BEGIN INPUT DATA
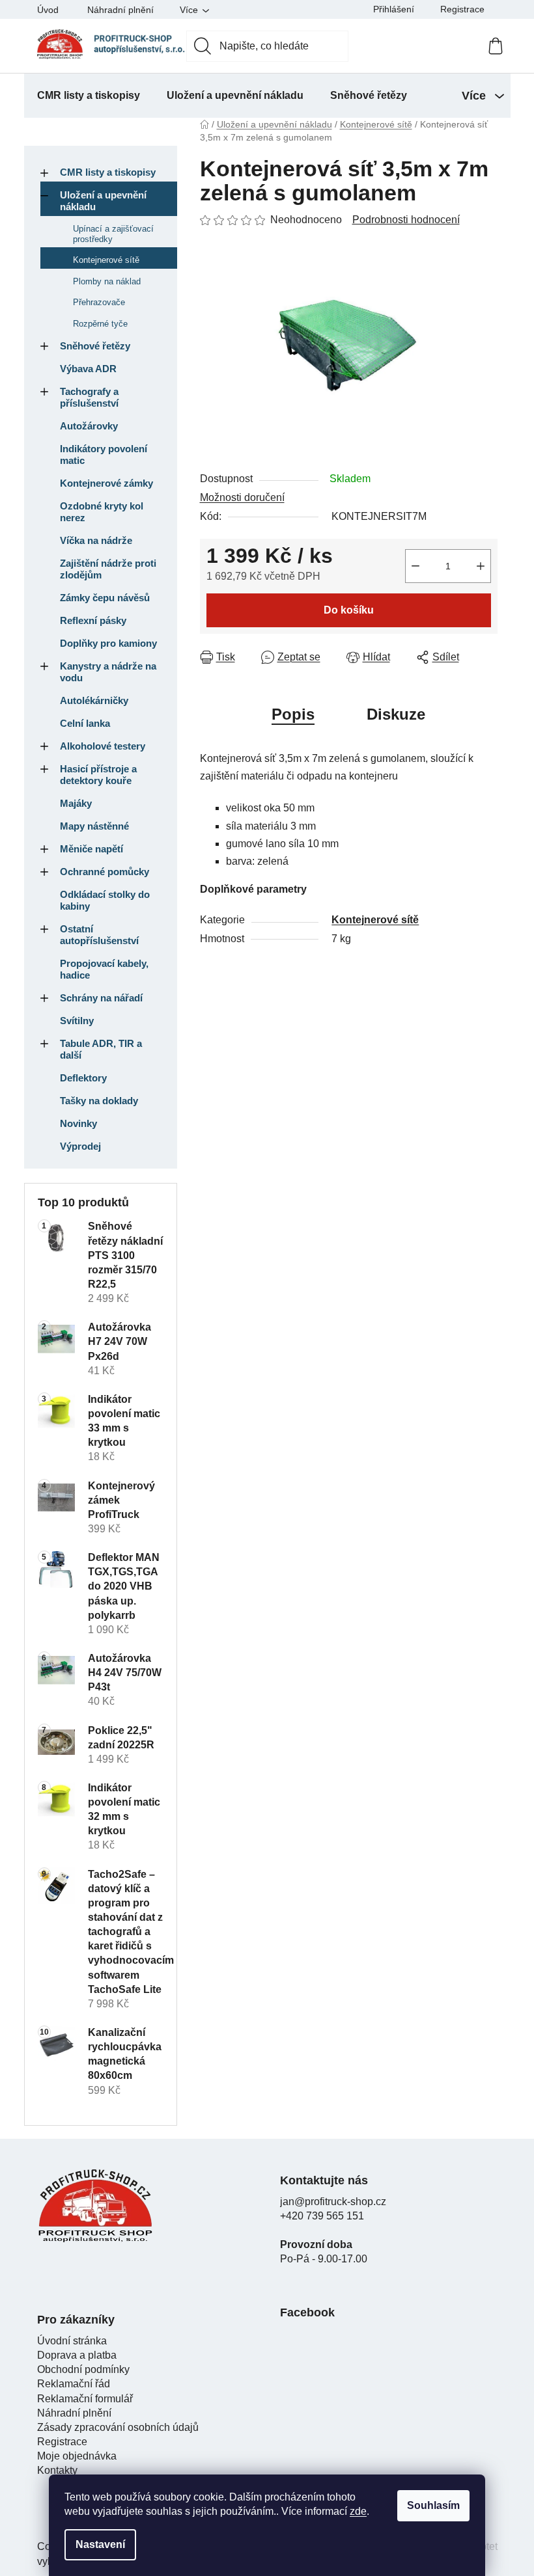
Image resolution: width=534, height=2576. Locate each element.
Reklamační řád (73, 2383)
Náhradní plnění (120, 10)
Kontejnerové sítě (106, 260)
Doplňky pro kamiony (108, 643)
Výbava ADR (88, 368)
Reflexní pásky (93, 620)
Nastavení (100, 2544)
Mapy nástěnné (94, 826)
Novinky (78, 1123)
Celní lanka (85, 723)
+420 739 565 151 (322, 2215)
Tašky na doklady (99, 1100)
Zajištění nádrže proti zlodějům (108, 569)
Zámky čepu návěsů (105, 597)
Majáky (76, 803)
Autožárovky (89, 425)
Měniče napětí (91, 848)
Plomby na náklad (107, 281)
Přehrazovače (99, 302)
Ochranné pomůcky (104, 871)
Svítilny (77, 1020)
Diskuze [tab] (396, 714)
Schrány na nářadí (101, 997)
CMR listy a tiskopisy (108, 172)
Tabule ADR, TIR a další (101, 1049)
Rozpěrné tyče (100, 324)
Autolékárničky (94, 700)
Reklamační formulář (85, 2398)
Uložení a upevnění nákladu (103, 200)
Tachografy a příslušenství (89, 397)
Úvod (48, 10)
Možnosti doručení (242, 497)
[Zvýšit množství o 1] (480, 566)
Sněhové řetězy (95, 345)
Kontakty (57, 2470)
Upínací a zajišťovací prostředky (113, 234)
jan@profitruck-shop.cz (333, 2201)
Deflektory (83, 1077)
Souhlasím (433, 2505)
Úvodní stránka (72, 2340)
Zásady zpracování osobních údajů (118, 2427)
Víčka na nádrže (96, 540)
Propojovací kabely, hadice (104, 969)
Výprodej (80, 1146)
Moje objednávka (77, 2455)
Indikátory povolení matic (103, 454)
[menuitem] (88, 96)
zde (358, 2511)
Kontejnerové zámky (106, 483)
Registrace (462, 9)
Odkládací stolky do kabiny (105, 900)
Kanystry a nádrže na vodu (108, 671)
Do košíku (349, 610)
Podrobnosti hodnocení (406, 219)
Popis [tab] (293, 714)
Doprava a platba (77, 2355)
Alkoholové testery (102, 746)
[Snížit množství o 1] (415, 566)
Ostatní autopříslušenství (99, 934)
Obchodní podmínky (83, 2369)
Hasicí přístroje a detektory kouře (98, 774)
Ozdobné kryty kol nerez (101, 511)
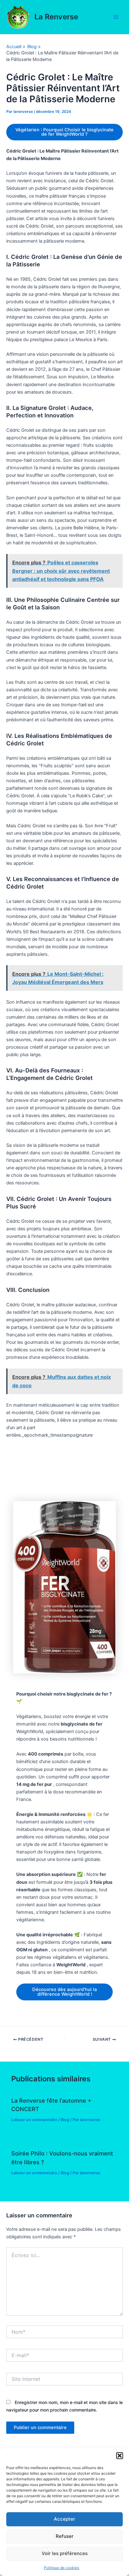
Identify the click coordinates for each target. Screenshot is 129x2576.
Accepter (64, 2519)
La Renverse (56, 16)
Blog (65, 2119)
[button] (119, 2455)
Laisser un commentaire (34, 2119)
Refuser (65, 2536)
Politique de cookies (61, 2567)
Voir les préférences (65, 2553)
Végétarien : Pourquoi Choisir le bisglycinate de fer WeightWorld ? (64, 132)
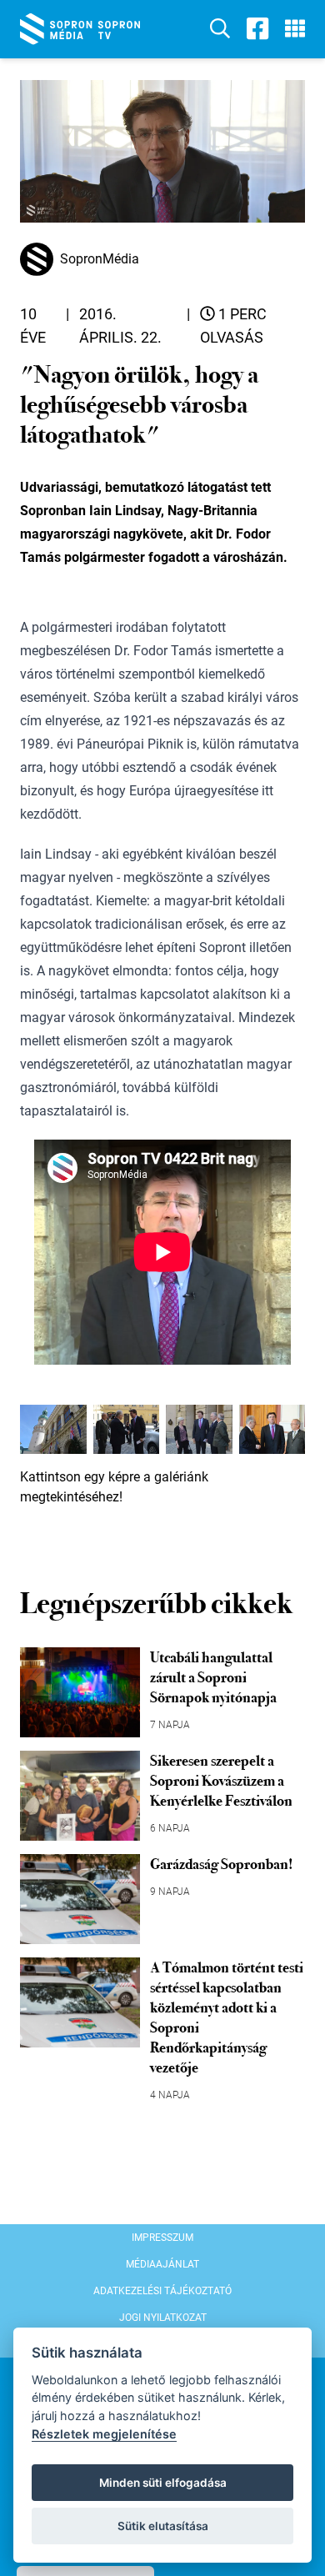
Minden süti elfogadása (163, 2482)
END INPUT DATA
- **PROBLEM REQUIREMENTS**
Whatever the records hold apart from pictures should be repeated exactly.

- **OUTPUT FOR THIS EXERCISE**
Image resolution: width=534, height=2576. Locate each element.
Reklamační řád (73, 2383)
Náhradní plnění (120, 10)
Kontejnerové sítě (106, 260)
Doplňky pro kamiony (108, 643)
Výbava ADR (88, 368)
Reflexní pásky (93, 620)
Nastavení (100, 2544)
Mapy nástěnné (94, 826)
Novinky (78, 1123)
Celní lanka (85, 723)
+420 739 565 151 (322, 2215)
Tašky na doklady (99, 1100)
Zajištění nádrže proti zlodějům (108, 569)
Zámky čepu návěsů (105, 597)
Majáky (76, 803)
Autožárovky (89, 425)
Měniče napětí (91, 848)
Plomby na náklad (107, 281)
Přehrazovače (99, 302)
Ochranné pomůcky (104, 871)
Svítilny (77, 1020)
Diskuze [tab] (396, 714)
Schrány na nářadí (101, 997)
CMR listy a tiskopisy (108, 172)
Tabule ADR, TIR a další (101, 1049)
Rozpěrné tyče (100, 324)
Autolékárničky (94, 700)
Reklamační formulář (85, 2398)
Uložení a upevnění nákladu (103, 200)
Tachografy a příslušenství (89, 397)
Úvod (48, 10)
Možnosti doručení (242, 497)
[Zvýšit množství o 1] (480, 566)
Sněhové řetězy (95, 345)
Kontakty (57, 2470)
Upínací a zajišťovací prostředky (113, 234)
jan@profitruck-shop.cz (333, 2201)
Deflektory (83, 1077)
Souhlasím (433, 2505)
Úvodní stránka (72, 2340)
Zásady zpracování osobních údajů (118, 2427)
Víčka na nádrže (96, 540)
Propojovací kabely, hadice (104, 969)
Výprodej (80, 1146)
Moje objednávka (77, 2455)
Indikátory povolení matic (103, 454)
[menuitem] (88, 96)
zde (358, 2511)
Kontejnerové zámky (106, 483)
Registrace (462, 9)
Odkládací stolky do kabiny (105, 900)
Kanystry a nádrže na vodu (108, 671)
Do košíku (349, 610)
Podrobnosti hodnocení (406, 219)
Popis [tab] (293, 714)
Doprava a platba (77, 2355)
Alkoholové testery (102, 746)
[Snížit množství o 1] (415, 566)
Ostatní autopříslušenství (99, 934)
Obchodní podmínky (83, 2369)
Hasicí přístroje a detektory kouře (98, 774)
Ozdobné kryty kol nerez (101, 511)
Identify the click coordinates for each target. Screenshot is 129x2576.
Accepter (64, 2519)
La Renverse (56, 16)
Blog (65, 2119)
[button] (119, 2455)
Laisser un commentaire (34, 2119)
Refuser (65, 2536)
Politique de cookies (61, 2567)
Voir les préférences (65, 2553)
Végétarien : Pourquoi Choisir le bisglycinate de fer WeightWorld ? (64, 132)
Minden süti elfogadása (163, 2482)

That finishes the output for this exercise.